The trick, basically, is that each time we reach the next midpoint, which we know is a parent-to-be, we know that its left subtree is already finished. The other trick is that we are done with a node once it has two children and something pointing to it, even if all of the sub-trees aren't finished. Using this, we can get what I am pretty sure is a linear time solution, as each element is touched only 4 times at most. The problem is that this relies on being given a list that will form a truly balanced binary search tree. There are, in other words, some hidden constraints that may make this solution either much harder to apply, or impossible. For example, if you have an odd number of elements, or if there are a lot of non-unique values, this starts to produce a fairly silly tree.
Considerations:
Render the element unique.
Insert a dummy element at the end if the number of nodes is odd.
Sing longingly for a more naive implementation.
Use a deque to keep the roots of completed subtrees and the midpoints in, instead of mucking around with my second trick.

This is a python implementation:
def sll_to_bbst(sll, start, end):
"""Build a balanced binary search tree from sorted linked list.
This assumes that you have a class BinarySearchTree, with properties
'l_child' and 'r_child'.
Params:
sll: sorted linked list, any data structure with 'popleft()' method,
which removes and returns the leftmost element of the list. The
easiest thing to do is to use 'collections.deque' for the sorted
list.
start: int, start index, on initial call set to 0
end: int, on initial call should be set to len(sll)
Returns:
A balanced instance of BinarySearchTree
This is a python implementation of solution found here:
http://leetcode.com/2010/11/convert-sorted-list-to-balanced-binary.html
"""
if start >= end:
return None
middle = (start + end) // 2
l_child = sll_to_bbst(sll, start, middle)
root = BinarySearchTree(sll.popleft())
root.l_child = l_child
root.r_child = sll_to_bbst(sll, middle+1, end)
return root

Instead of the sorted linked list i was asked on a sorted array (doesn't matter though logically, but yes run-time varies) to create a BST of minimal height, following is the code i could get out:
typedef struct Node{
struct Node *left;
int info;
struct Node *right;
}Node_t;
Node_t* Bin(int low, int high) {
Node_t* node = NULL;
int mid = 0;
if(low <= high) {
mid = (low+high)/2;
node = CreateNode(a[mid]);
printf("DEBUG: creating node for %d\n", a[mid]);
if(node->left == NULL) {
node->left = Bin(low, mid-1);
}
if(node->right == NULL) {
node->right = Bin(mid+1, high);
}
return node;
}//if(low <=high)
else {
return NULL;
}
}//Bin(low,high)
Node_t* CreateNode(int info) {
Node_t* node = malloc(sizeof(Node_t));
memset(node, 0, sizeof(Node_t));
node->info = info;
node->left = NULL;
node->right = NULL;
return node;
}//CreateNode(info)
// call function for an array example: 6 7 8 9 10 11 12, it gets you desired
// result
Bin(0,6);
HTH Somebody..

This is the pseudo recursive algorithm that I will suggest.
createTree(treenode *root, linknode *start, linknode *end)
{
if(start == end or start = end->next)

Written task A: Reproduce word for word the stretch of the binary search tree discussion from "This assumes that" through "set to len(sll)".

Records supplied:
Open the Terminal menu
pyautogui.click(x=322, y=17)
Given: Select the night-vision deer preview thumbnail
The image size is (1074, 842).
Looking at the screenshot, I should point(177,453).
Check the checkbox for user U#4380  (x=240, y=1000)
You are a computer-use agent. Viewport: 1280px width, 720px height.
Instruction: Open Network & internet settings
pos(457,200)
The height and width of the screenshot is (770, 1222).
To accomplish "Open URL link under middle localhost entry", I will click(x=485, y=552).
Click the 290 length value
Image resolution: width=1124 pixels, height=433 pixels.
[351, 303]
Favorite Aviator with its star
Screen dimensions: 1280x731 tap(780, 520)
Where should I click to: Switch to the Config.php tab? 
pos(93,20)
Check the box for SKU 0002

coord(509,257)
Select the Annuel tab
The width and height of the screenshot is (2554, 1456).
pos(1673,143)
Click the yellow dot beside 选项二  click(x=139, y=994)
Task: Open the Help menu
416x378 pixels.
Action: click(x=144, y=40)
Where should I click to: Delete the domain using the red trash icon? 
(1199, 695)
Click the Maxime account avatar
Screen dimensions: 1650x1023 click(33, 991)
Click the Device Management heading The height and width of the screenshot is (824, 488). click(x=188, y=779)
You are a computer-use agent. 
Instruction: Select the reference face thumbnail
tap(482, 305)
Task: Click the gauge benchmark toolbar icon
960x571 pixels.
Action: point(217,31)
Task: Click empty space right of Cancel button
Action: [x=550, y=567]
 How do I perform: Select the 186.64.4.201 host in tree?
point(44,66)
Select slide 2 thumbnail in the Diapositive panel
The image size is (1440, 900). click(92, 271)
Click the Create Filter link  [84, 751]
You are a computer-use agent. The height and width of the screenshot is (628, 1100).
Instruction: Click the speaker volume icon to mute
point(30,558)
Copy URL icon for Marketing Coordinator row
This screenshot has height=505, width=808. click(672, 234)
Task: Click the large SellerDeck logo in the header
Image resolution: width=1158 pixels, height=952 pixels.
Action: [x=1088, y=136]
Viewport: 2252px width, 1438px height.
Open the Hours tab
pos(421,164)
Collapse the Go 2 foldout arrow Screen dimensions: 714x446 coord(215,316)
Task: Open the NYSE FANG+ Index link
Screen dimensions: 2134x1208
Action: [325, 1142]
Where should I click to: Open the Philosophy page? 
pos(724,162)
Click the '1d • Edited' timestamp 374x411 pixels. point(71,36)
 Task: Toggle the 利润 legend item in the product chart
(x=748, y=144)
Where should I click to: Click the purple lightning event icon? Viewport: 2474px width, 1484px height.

Written task B: Express the records from the line containing "Click the Device" through the end of the records as a JSON list of strings, one string per line, with blank lines left out.

Full response A:
This assumes that you have a class BinarySearchTree, with properties
'l_child' and 'r_child'.
Params:
sll: sorted linked list, any data structure with 'popleft()' method,
which removes and returns the leftmost element of the list. The
easiest thing to do is to use 'collections.deque' for the sorted
list.
start: int, start index, on initial call set to 0
end: int, on initial call should be set to len(sll)

Full response B:
[
  "Click the Device Management heading The height and width of the screenshot is (824, 488). click(x=188, y=779)",
  "You are a computer-use agent. ",
  "Instruction: Select the reference face thumbnail",
  "tap(482, 305)",
  "Task: Click the gauge benchmark toolbar icon",
  "960x571 pixels.",
  "Action: point(217,31)",
  "Task: Click empty space right of Cancel button",
  "Action: [x=550, y=567]",
  " How do I perform: Select the 186.64.4.201 host in tree?",
  "point(44,66)",
  "Select slide 2 thumbnail in the Diapositive panel",
  "The image size is (1440, 900). click(92, 271)",
  "Click the Create Filter link  [84, 751]",
  "You are a computer-use agent. The height and width of the screenshot is (628, 1100).",
  "Instruction: Click the speaker volume icon to mute",
  "point(30,558)",
  "Copy URL icon for Marketing Coordinator row",
  "This screenshot has height=505, width=808. click(672, 234)",
  "Task: Click the large SellerDeck logo in the header",
  "Image resolution: width=1158 pixels, height=952 pixels.",
  "Action: [x=1088, y=136]",
  "Viewport: 2252px width, 1438px height.",
  "Open the Hours tab",
  "pos(421,164)",
  "Collapse the Go 2 foldout arrow Screen dimensions: 714x446 coord(215,316)",
  "Task: Open the NYSE FANG+ Index link",
  "Screen dimensions: 2134x1208",
  "Action: [325, 1142]",
  "Where should I click to: Open the Philosophy page? ",
  "pos(724,162)",
  "Click the '1d • Edited' timestamp 374x411 pixels. point(71,36)",
  " Task: Toggle the 利润 legend item in the product chart",
  "(x=748, y=144)",
  "Where should I click to: Click the purple lightning event icon? Viewport: 2474px width, 1484px height."
]